【解決手段】本発明は、本体において内部電極が露出する面に外部電極の導電性樹脂層が配置され、上記導電性樹脂層の導電性連結部及び上記内部電極と接触する金属間化合物を含み、上記導電性連結部は、上記複数の金属粒子と上記第2電極層に接触することで、積層セラミックキャパシタのESR(等価直列抵抗:Equivalent Series Resistance)を低減させ、曲げ強度及び信頼性を向上させることができる積層型キャパシタを提供する。
複数の誘電体層と前記複数の誘電体層を介して交互に配置される複数の第1及び第2内部電極を含み、互いに対向する第1及び第2面、前記第1及び第2面と連結され、互いに対向する第3及び第4面、前記第1及び第2面と連結され且つ前記第3及び第4面と連結され、互いに対向する第5及び第6面を含んでおり、前記第3及び第4面には、前記第1及び第2内部電極の一端部がそれぞれ露出するよう、上下に配置された誘電体層の間に複数の第1及び第2溝部が形成される本体と、
前記第1及び第2溝部内に配置され、前記第1及び第2内部電極の一端部とそれぞれ接続される金属間化合物と、
前記本体の第3及び第4面にそれぞれ配置される第1及び第2外部電極と、を含み、
前記第1及び第2外部電極は、
前記本体の第3及び第4面にそれぞれ配置され、複数の金属粒子、前記複数の金属粒子を取り囲んで前記金属間化合物と接触する導電性連結部及びベース樹脂を含む導電性樹脂層と、
前記導電性樹脂層上に配置され、前記導電性連結部と接触する第1電極層と、
を含む、積層型キャパシタ。

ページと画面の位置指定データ
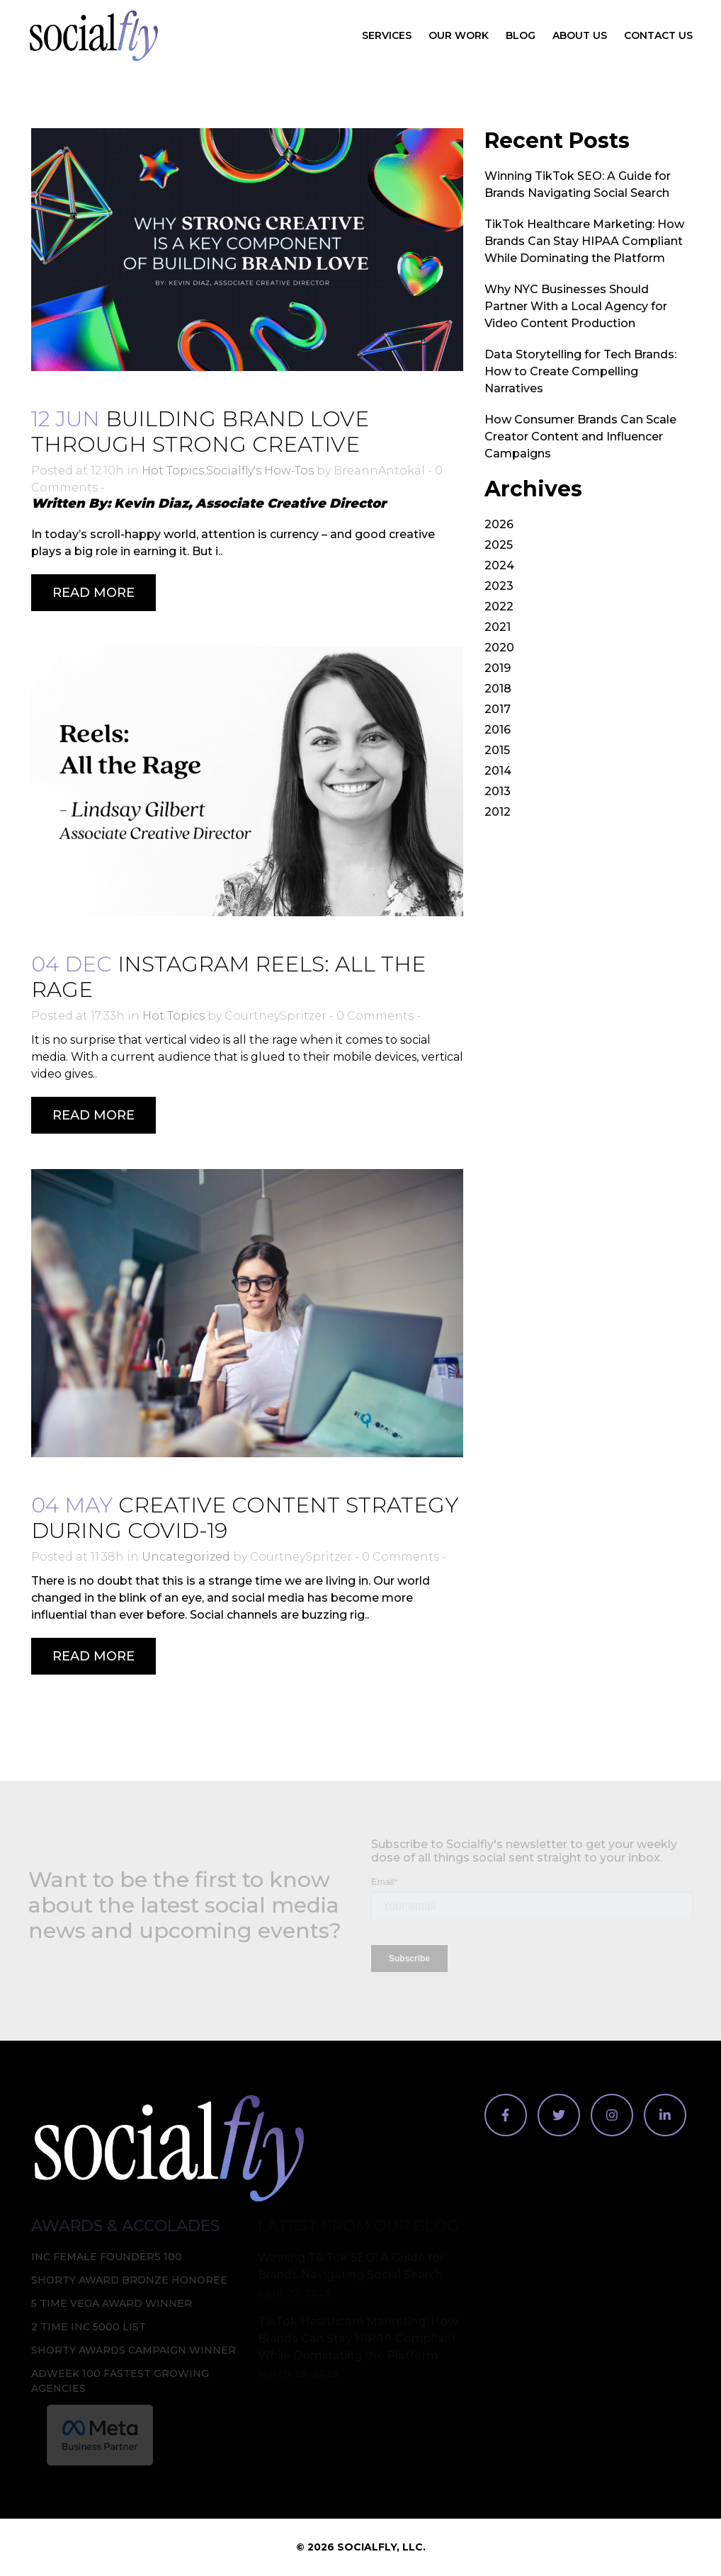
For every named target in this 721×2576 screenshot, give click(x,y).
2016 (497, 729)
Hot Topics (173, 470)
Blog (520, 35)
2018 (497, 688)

取り組む問題: 原文によると、第1及び第2溝部内に配置されるものは何ですか。

この問題の解答: 第1及び第2内部電極の一端部とそれぞれ接続される金属間化合物です。